Thread synchronization issue in libCom/osi/os/WIN32/osdTime.cpp

Reported by Alex Chen on 2011-01-05
12
This bug affects 2 people
Affects Status Importance Assigned to Milestone
EPICS Base
Medium
Unassigned
3.14
Medium
Jeff Hill

Bug Description

EPICS Base version 3.14.9

File: /src/libCom/osi/os/WIN32/osdTime.cpp

Function: epicsTimerNotify::expireStatus currentTime::expire ( const epicsTime & )

Line 444: if ( curPerfCounter.QuadPart >= this->lastPerfCounter )

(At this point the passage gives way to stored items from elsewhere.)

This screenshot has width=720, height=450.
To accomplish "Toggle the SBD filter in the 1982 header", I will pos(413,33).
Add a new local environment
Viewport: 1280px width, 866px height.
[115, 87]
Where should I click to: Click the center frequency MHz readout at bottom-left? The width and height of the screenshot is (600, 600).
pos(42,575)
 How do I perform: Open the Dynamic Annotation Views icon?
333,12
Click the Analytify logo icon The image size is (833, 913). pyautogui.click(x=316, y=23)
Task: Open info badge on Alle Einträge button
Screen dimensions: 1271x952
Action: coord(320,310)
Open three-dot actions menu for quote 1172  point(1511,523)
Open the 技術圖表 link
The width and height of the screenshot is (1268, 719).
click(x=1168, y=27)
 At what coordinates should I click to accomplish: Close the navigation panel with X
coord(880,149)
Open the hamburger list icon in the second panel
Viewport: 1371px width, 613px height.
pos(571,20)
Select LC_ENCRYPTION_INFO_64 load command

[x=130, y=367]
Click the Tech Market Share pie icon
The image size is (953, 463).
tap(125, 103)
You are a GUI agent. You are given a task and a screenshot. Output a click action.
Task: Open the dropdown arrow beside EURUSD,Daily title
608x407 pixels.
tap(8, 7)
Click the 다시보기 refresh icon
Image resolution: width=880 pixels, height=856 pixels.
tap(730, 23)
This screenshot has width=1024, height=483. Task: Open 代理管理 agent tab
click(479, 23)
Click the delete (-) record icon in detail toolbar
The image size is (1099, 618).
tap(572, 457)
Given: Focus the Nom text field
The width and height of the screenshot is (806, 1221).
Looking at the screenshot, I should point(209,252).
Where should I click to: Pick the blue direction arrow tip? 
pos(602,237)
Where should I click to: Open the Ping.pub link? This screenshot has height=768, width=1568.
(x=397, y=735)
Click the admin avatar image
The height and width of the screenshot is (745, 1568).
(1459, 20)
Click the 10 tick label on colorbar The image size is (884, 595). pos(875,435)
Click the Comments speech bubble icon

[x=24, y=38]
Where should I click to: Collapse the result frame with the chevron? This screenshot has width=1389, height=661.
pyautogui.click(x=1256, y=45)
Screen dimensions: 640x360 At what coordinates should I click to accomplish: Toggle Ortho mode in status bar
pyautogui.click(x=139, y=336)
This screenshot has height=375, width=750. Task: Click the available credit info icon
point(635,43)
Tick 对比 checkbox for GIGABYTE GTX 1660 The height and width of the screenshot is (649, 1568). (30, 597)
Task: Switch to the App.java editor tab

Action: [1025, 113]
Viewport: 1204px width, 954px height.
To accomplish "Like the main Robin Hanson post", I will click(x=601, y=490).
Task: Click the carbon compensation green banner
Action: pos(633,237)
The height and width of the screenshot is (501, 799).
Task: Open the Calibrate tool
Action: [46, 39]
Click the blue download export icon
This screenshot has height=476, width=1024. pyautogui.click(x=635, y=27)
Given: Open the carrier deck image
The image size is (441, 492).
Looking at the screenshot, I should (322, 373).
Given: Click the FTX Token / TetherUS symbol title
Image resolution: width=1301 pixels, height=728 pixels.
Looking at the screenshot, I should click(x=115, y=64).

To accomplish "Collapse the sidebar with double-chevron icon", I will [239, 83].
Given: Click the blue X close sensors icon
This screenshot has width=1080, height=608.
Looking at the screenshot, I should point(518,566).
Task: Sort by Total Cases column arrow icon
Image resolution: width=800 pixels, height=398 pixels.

Problem: There is a thread synchronization issue which causes the 'curPerfCounter.QuadPart' to be less than the 'this->lastPerfCounter', and we will handle it as a roll over case. But actually this is not a roll over case, the 'this->lastPerfCounter' is changed by another thread which executes the 'void currentTime::getCurrentTime ( epicsTimeStamp & dest ) '

How to fix:
We can move line 441 ' EnterCriticalSection ( & this->mutex );' to the beginning of this function.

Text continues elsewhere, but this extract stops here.